Task input section start
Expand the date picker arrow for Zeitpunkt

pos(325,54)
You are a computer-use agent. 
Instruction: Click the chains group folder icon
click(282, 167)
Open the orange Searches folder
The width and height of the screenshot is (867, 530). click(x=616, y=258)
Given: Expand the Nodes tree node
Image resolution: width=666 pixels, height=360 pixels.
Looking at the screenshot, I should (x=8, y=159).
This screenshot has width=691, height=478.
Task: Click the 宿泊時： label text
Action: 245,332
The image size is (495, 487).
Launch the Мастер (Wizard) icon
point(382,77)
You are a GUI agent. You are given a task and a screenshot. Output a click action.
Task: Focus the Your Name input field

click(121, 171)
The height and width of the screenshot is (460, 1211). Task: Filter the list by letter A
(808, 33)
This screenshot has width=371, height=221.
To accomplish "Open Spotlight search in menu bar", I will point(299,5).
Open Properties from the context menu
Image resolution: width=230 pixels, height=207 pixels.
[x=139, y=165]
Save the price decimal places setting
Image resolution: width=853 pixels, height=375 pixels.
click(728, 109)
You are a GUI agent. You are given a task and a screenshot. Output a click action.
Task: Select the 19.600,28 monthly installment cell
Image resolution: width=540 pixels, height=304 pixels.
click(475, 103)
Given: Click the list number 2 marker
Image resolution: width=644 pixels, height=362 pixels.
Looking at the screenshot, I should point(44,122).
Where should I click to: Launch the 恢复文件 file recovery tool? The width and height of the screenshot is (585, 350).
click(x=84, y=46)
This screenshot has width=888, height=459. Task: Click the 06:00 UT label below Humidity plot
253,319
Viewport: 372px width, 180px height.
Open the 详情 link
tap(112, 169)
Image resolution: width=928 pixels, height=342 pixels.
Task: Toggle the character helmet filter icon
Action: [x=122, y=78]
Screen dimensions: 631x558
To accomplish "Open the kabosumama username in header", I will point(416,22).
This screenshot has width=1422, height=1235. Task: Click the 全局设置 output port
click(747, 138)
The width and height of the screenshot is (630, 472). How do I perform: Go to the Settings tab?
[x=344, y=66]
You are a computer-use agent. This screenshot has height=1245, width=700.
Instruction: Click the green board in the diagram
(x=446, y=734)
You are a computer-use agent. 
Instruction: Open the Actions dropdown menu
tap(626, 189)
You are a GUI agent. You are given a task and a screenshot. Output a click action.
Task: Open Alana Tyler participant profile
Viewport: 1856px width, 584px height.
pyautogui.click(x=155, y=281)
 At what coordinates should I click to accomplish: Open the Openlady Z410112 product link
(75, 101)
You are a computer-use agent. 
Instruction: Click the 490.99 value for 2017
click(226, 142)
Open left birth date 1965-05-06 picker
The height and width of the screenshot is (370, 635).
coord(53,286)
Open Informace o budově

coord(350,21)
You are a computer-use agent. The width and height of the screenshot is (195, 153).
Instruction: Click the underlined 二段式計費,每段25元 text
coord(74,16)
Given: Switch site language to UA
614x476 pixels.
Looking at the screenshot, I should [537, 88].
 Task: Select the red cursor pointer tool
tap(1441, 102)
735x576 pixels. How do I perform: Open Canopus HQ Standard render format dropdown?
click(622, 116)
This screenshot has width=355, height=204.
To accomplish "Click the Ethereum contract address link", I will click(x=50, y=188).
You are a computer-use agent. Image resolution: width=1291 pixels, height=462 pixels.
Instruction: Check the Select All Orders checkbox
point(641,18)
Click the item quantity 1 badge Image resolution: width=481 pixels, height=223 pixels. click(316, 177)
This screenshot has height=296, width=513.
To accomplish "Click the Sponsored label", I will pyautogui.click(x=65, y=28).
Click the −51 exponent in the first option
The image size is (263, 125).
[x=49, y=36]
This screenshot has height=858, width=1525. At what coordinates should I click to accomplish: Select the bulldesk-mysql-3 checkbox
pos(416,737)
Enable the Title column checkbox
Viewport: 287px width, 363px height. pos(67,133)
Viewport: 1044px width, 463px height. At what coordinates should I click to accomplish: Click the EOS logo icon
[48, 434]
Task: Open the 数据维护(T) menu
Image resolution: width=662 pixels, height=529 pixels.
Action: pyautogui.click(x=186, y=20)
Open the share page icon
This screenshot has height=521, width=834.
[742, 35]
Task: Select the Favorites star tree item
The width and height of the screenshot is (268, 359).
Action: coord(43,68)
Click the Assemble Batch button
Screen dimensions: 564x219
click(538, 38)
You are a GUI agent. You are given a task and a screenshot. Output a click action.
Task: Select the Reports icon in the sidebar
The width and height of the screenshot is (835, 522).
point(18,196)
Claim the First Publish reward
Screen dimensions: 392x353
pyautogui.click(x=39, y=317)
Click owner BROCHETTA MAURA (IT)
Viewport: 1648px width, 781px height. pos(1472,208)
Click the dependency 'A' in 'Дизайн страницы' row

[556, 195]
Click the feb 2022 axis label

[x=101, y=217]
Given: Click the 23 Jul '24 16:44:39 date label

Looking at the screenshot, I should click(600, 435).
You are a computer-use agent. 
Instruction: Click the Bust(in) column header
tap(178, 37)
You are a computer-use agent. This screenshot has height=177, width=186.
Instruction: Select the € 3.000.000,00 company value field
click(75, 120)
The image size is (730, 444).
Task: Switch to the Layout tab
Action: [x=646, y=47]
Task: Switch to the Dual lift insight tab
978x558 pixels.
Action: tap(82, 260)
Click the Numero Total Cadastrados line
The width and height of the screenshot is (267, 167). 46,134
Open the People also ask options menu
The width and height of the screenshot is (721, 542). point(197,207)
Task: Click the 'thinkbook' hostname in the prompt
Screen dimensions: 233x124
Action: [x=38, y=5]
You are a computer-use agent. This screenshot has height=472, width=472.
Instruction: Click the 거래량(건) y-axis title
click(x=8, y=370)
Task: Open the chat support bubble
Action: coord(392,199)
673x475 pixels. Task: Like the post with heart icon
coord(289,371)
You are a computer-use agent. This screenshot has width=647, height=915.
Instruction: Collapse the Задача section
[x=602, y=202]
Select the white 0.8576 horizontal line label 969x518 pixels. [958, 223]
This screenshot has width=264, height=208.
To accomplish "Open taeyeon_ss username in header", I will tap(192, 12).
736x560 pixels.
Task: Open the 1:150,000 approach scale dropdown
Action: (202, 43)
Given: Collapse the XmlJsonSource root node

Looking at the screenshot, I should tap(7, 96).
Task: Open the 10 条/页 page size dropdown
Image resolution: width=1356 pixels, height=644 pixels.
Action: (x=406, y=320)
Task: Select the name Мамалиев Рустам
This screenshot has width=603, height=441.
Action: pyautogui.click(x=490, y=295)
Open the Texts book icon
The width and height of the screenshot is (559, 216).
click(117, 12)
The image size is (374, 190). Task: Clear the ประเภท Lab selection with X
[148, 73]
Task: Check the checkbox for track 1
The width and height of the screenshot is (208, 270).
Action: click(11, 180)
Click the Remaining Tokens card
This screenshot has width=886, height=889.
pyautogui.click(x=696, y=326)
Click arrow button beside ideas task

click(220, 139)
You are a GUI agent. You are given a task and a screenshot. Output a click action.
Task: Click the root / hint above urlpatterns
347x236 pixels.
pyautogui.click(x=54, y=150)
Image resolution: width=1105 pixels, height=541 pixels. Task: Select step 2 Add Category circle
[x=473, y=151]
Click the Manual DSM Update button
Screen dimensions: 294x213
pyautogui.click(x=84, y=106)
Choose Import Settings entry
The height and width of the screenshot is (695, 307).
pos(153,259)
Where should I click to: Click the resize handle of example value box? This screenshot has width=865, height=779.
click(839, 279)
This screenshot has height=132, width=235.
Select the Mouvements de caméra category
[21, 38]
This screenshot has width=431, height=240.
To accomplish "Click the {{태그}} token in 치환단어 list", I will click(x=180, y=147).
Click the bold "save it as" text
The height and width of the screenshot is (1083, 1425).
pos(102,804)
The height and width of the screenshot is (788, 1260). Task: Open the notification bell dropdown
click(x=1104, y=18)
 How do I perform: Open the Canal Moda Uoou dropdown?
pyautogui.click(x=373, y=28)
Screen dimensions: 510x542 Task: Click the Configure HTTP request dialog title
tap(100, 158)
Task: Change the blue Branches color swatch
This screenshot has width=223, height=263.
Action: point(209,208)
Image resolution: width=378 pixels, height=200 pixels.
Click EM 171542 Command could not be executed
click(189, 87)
Task input section end
Work task:
As listed above, the lines from the line with "This screenshot has width=603, height=441." to the line with "Task: Check the checkbox for track 1" are to be echoed exactly, with both ends included and nothing added.

Output of the task:
This screenshot has width=603, height=441.
Action: pyautogui.click(x=490, y=295)
Open the Texts book icon
The width and height of the screenshot is (559, 216).
click(117, 12)
The image size is (374, 190). Task: Clear the ประเภท Lab selection with X
[148, 73]
Task: Check the checkbox for track 1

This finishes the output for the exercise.